Slavitt asked why it was necessary to go so far with Medicaid and Medicare to repeal the ACA. “The fact that changes of this magnitude, which sever 2 pillars of our society would be buried in a bogus rescue bill should bother you,” he wrote late Monday.

Why do you need to slash Medicare & Medicaid to "fix" the ACA-- you're asking? Without time for analysis if this effects generations? 6

– Andy Slavitt (@ASlavitt) March 20, 2017

Besides the effect on the Medicare trust fund, AARP, which represents Americans age 50 and older, has vowed to make any vote on the AHCA an “accountability vote,” due to what it calls the “age tax.”

“AARP recognizes the magnitude of the upcoming vote on this harmful legislation that creates an age tax, cuts the life of Medicare and gives sweetheart deals to big drug and insurance companies while doing nothing to lower the cost of health care or prescriptions,” AARP Executive Vice President Nancy LeaMond said. “We intend on letting all 38 million of our members know exactly how their representatives voted.”

Changes to the age rating and the shift from income-based subsidies to age-based tax credits will dramatically alter premiums for those ages 50 to 64 in the individual market, highlighted by the CBO example of a 64-year-old earning $26,500 a year whose costs would rise from $1700 to $14,600 a year.
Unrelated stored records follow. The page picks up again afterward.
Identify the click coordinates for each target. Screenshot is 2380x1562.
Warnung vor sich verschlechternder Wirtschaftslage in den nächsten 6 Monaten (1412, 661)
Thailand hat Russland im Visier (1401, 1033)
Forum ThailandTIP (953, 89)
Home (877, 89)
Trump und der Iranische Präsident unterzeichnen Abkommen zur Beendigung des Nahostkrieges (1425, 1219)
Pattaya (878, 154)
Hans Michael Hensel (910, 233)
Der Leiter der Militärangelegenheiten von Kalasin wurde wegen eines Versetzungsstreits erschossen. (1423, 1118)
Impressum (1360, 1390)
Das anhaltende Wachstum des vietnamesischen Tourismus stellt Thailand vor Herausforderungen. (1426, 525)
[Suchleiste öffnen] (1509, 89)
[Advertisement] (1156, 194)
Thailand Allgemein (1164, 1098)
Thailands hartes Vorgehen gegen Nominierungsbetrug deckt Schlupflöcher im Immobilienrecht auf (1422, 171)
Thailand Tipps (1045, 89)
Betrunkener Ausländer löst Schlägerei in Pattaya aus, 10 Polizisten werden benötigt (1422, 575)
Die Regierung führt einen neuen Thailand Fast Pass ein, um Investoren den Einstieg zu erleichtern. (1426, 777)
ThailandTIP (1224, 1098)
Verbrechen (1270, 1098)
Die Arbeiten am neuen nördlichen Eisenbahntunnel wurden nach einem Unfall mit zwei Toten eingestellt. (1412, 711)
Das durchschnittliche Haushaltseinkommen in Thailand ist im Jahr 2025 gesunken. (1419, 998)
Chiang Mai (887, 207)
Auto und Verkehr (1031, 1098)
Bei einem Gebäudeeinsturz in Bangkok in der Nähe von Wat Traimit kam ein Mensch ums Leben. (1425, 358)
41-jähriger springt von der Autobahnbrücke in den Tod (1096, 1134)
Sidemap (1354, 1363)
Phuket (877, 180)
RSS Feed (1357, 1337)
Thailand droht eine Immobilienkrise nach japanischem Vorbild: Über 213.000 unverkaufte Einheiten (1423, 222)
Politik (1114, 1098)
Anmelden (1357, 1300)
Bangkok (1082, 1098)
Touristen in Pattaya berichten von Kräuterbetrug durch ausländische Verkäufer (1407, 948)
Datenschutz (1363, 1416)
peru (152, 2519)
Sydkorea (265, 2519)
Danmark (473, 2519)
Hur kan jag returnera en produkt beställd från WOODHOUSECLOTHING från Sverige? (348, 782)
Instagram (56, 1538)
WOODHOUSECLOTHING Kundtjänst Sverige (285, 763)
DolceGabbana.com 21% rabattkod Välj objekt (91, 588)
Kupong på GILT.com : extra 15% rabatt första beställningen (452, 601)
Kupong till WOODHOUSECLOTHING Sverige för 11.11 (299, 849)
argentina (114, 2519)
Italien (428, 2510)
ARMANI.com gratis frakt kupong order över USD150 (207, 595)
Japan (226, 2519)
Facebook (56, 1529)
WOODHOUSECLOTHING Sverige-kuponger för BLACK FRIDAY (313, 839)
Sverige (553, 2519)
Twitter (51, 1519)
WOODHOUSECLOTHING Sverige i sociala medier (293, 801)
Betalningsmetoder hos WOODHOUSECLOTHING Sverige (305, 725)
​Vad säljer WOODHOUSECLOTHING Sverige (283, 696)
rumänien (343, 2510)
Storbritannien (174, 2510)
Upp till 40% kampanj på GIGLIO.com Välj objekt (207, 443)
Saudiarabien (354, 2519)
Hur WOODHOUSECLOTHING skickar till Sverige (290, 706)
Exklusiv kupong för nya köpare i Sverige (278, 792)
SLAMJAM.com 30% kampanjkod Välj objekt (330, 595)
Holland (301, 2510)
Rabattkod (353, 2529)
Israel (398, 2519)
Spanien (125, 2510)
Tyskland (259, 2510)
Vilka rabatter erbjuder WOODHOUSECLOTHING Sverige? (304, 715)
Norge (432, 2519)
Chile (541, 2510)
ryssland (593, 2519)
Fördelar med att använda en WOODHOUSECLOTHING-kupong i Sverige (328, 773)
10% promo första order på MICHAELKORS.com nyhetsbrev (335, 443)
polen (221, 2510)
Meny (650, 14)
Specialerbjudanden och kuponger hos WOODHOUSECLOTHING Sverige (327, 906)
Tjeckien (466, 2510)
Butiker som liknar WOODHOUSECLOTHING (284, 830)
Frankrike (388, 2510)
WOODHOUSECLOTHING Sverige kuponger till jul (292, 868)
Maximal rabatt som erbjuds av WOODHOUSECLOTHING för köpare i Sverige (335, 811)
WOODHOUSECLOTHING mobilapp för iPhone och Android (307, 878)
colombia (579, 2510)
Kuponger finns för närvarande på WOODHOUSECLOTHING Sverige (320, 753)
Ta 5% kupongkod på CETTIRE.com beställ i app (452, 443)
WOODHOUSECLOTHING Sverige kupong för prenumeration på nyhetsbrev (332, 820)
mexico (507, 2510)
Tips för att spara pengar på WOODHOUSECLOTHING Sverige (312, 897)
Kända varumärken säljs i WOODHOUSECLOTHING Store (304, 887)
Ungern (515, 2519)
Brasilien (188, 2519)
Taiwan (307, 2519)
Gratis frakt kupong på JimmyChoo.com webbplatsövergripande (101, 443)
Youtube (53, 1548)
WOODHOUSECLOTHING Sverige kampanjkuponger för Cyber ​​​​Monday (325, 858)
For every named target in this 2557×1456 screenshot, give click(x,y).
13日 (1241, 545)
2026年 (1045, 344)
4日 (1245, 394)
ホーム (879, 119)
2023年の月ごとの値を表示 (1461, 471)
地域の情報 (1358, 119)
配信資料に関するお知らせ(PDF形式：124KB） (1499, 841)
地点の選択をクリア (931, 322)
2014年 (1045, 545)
Reports Tuesday said House Republicans were proposing a change that would instruct the Senate to create special tax credits for this age group when it takes up the bill.

AARP and other groups also fear how the House Republican bill would affect an estimated 17 million low-income seniors who rely on Medicaid for long-term care. Under a block grant system especially, states will have incentives to keep those with high, long-term costs off the rolls.